* **Exercise goal**:
Please answer from the trigeminal neuralgia passage below: what share of the population does it say the condition affects at some time in their life?

* **Passage for review**:
>>>>>

What is trigeminal neuralgia?
Trigeminal neuralgia is a relatively common condition affecting as many as 1 in 200 of the population at sometime in their life. It causes severe pain in one side of the face, usually in a specific area of the cheek or jaw. It may involve the forehead, eye and often the teeth. The pain tends suddenly to stab, like a bolt of lightening, frequently brought on by minor brushing of the face, eating or cold wind or water touching a ‘trigger point’ on the face. Pain is typically extremely severe and standard painkillers may have only minor benefit.
Happily in most situations trigeminal neuralgia can be successfully treated and a totally pain-free outcome is the aim. Correct diagnosis is crucial, involving specialist tests including an MRI scan of the brain. The condition is frequently associated with an abnormal course of a blood vessel close to the brain pressing on the trigeminal nerve which provides sensation for the face. Many are successfully treated with a drug to reduce the aberrant firing of the nerve. If that proves ineffective, or the side effects of the medication limit the use, then there are a number of surgical treatments with excellent results. Depending on the specific case and the sufferer’s preference this can involve targeted injection under anaesthetic up to brain surgery for the most severe cases. Focused radiation treatment using the CyberKnife® may allow successful ‘surgical’ treatment without the need for anaesthetic or penetrating the skin.

<<<<<

* **Recorded data**:

>>>>>

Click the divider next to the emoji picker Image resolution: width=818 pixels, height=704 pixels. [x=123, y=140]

<<<<<
>>>>>

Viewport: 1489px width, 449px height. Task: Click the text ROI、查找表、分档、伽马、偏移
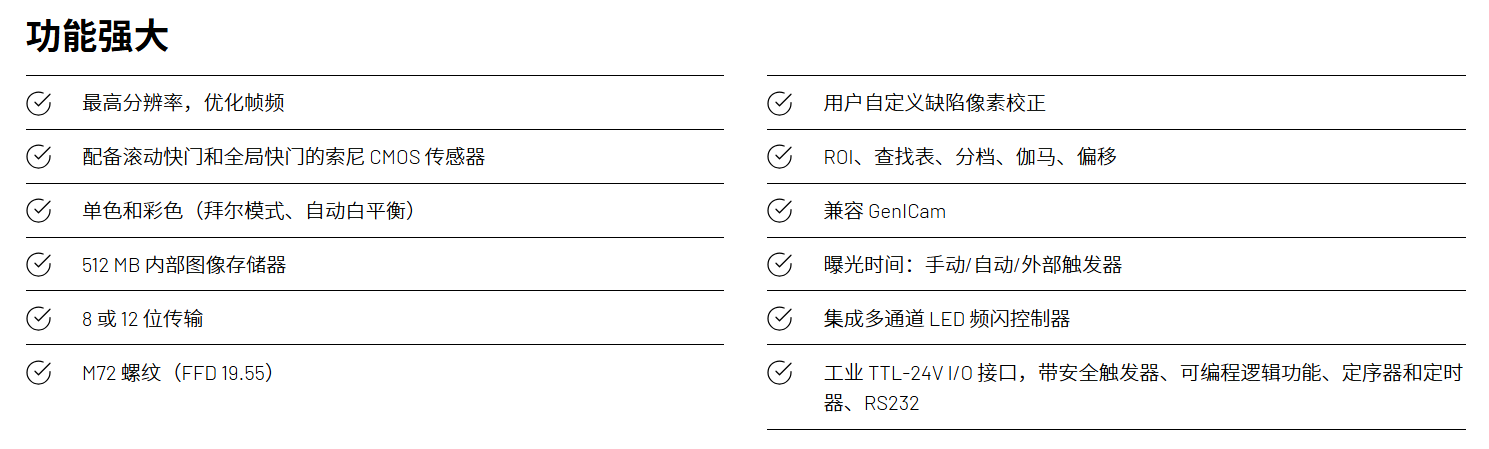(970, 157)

<<<<<

* **Answer to this task**:
As many as 1 in 200 of the population.